A Carle Illinois College of Medicine student who is creating a tool to make difficult births safer for mothers and babies has earned the title of 2025 Illinois Young Innovator of the Year.
Anthony Wong and his team are engineering a new assisted delivery tool to give doctors a safer alternative to existing high-risk instruments now used in complex childbirths. Wong won first place in the Illinois Innovation Network’s Falling Walls Lab Illinois competition and will present the team’s design to an international panel of judges in November.
Wong says the team’s device, called PeriAssist, is designed for use in difficult deliveries when labor stalls. “PeriAssist is breaking new ground by replacing outdated, high-risk instruments with a design that is intuitive, safer, and easier to use in both high and low-resource settings,” Wong explained.
Currently, doctors assisting in these deliveries must choose between using rigid tools like forceps or vacuum cups, which can cause injuries, or performing a Cesarean section, which can also carry risks. “PeriAssist uses an inflatable ring that surrounds the baby’s head. Unlike metal forceps or suction devices, the ring distributes pressure evenly, reducing the risk of skull injury or nerve damage for the baby,” Wong said.

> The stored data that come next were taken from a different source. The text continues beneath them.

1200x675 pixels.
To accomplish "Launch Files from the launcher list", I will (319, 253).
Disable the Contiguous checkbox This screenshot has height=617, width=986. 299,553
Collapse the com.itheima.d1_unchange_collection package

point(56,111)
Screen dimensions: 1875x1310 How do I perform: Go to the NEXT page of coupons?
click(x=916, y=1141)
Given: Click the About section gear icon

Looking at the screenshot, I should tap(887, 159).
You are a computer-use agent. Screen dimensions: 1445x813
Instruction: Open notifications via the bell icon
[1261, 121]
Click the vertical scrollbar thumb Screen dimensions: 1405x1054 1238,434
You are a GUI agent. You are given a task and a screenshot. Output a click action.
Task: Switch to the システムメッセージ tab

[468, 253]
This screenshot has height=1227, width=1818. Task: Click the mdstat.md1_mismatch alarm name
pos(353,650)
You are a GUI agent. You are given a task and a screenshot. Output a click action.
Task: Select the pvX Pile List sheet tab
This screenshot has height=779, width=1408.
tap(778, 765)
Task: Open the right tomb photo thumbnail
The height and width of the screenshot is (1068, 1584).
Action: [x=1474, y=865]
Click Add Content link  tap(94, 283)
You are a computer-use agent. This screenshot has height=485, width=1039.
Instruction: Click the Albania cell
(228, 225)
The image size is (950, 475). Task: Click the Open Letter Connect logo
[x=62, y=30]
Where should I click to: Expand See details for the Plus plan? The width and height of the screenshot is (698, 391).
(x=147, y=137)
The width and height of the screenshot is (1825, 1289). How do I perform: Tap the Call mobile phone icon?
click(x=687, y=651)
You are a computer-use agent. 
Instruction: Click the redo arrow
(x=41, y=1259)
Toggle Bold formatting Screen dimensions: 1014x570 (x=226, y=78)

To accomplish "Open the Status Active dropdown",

Wong and teammates Sanskruthi "Priya" Guduri, and Claire Lee were inspired to create PeriAssist after seeing challenging births first-hand during their clinical rotations in obstetrics. “Talking to OB/GYNs at Carle Health, we found that many said they wished for better alternatives for assisted vaginal delivery tools,” he said. Both Guduri and Lee aspire for careers in obstetrics and gynecology, while Wong is pursuing residency in internal medicine. iMBA student Galina Mihalkina is also part of the team.
A panel of judges made up of leaders from Illinois’ public universities selected Wong’s presentation out of a field of 15 young innovators and entrepreneurs. The title comes with support to attend the international Falling Walls Lab finale on November 6, 2025, in Berlin, Germany, where Wong will pitch their device to an international judging panel.
Falling Walls Lab is a fast-paced contest where competitors have just three minutes to propose a research-based solution to a global problem. This is the third year in a row that a CI MED student has won the Falling Walls Illinois competition. Previous winners were Bhargavee Gnanasambandam (2023) with a proposal for a new test to rapidly detect human papillomavirus (HPV) and cervical cancer, and Sanskruthi Guduri (2024), who proposed a device that leverages ultrasound to clear debris from the camera lens at the end of a laparoscope used in minimally invasive surgical procedures.